W rozmowach ze Stanami Zjednoczonymi między sierpniem a październikiem rząd brytyjski wielokrotnie dawał do zrozumienia, że może uciec się do użycia siły w kontaktach z Nasserem. W tym samym czasie Brytyjczycy i Francuzi prowadzili tajne konsultacje wojskowe z Izraelem, który uważał Nassera za zagrożenie dla swojego bezpieczeństwa, co zaowocowało stworzeniem wspólnego planu inwazji na Egipt i obalenia prezydenta. Zgodnie z tymi planami, siły izraelskie zaatakowały egipski półwysep Synaj 29 października 1956 r., posuwając się w odległości 10 mil od Kanału Sueskiego. Pod pretekstem ochrony Kanału przed dwoma wojownikami, Wielka Brytania i Francja kilka dni później wylądowały z własnymi wojskami.
W odpowiedzi administracja Eisenhowera, obawiając się odcięcia Stanów Zjednoczonych od europejskiego kolonializmu – zwłaszcza w świetle jej ostrego potępienia sowieckiej interwencji na Węgrzech w tym samym tygodniu – jak również możliwości interwencji Sowietów w celu wsparcia Nassera, naciskała na Wielką Brytanię i Francję, aby zaakceptowały zawieszenie broni narzucone przez ONZ 6 listopada.

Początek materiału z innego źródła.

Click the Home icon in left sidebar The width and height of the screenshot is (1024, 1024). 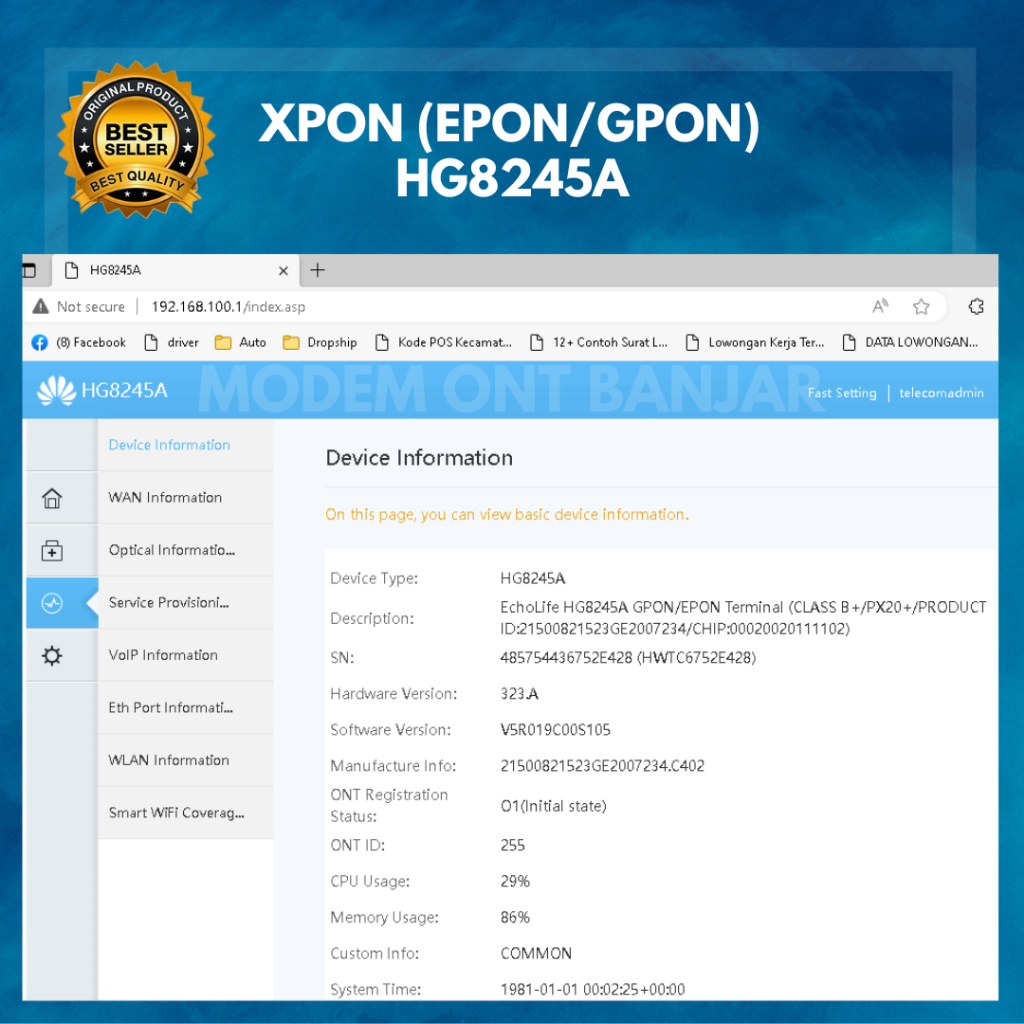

Co więcej, Stany Zjednoczone głosowały za przyjęciem rezolucji ONZ publicznie potępiających inwazję i zatwierdzających utworzenie sił pokojowych ONZ. Publiczna krytyka dwóch najważniejszych sojuszników Waszyngtonu tymczasowo pogorszyła stosunki z Londynem i Paryżem i przyczyniła się do dymisji brytyjskiego premiera Anthony’ego Edena w styczniu 1957 roku. Jednocześnie amerykańskie obawy o utrzymanie się europejskiej (zwłaszcza brytyjskiej) potęgi politycznej i militarnej na Bliskim Wschodzie po kryzysie sueskim skłoniły do stworzenia Doktryny Eisenhowera, która dawała administracji większe uprawnienia w zakresie pomocy krajom regionu. Jednak do marca 1957 r., pod rządami następcy Edena, Harolda Macmillana, stosunki dwustronne USA – Wielka Brytania uległy poprawie.